**EXERCISE**:
Here is the task for the records below: repeat exactly the lines from the one with "Where should I" to the one with "This screenshot has height=700, width=770.", both included, and nothing else.

+++ MATERIAL TO PROCESS

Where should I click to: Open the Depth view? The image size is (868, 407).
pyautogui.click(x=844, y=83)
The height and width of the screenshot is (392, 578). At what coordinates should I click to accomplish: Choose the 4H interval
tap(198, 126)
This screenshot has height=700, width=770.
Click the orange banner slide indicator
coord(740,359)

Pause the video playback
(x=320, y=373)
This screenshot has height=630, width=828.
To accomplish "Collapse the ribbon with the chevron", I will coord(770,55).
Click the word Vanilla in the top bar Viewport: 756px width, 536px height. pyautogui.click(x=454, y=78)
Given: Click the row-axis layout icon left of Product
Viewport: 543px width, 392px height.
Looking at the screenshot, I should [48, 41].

++++++
+++ MATERIAL TO PROCESS

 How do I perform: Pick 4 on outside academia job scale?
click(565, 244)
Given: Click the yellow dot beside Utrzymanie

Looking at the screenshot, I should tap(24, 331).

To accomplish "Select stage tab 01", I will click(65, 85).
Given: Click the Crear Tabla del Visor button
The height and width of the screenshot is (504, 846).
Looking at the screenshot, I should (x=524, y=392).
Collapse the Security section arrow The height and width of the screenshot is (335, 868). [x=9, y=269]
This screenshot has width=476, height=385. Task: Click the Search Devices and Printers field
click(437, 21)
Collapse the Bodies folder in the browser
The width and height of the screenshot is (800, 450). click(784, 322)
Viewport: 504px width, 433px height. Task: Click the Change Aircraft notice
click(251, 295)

++++++
+++ MATERIAL TO PROCESS

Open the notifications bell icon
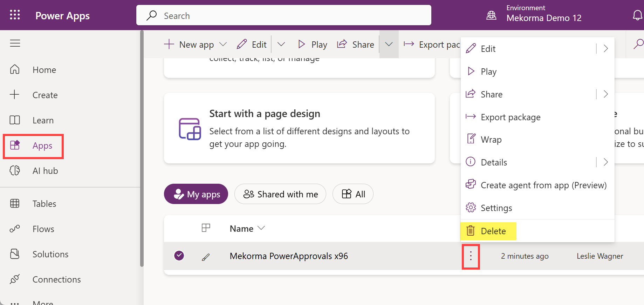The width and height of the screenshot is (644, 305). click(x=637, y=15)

++++++

**SOLUTION TO THIS EXERCISE**:
Where should I click to: Open the Depth view? The image size is (868, 407).
pyautogui.click(x=844, y=83)
The height and width of the screenshot is (392, 578). At what coordinates should I click to accomplish: Choose the 4H interval
tap(198, 126)
This screenshot has height=700, width=770.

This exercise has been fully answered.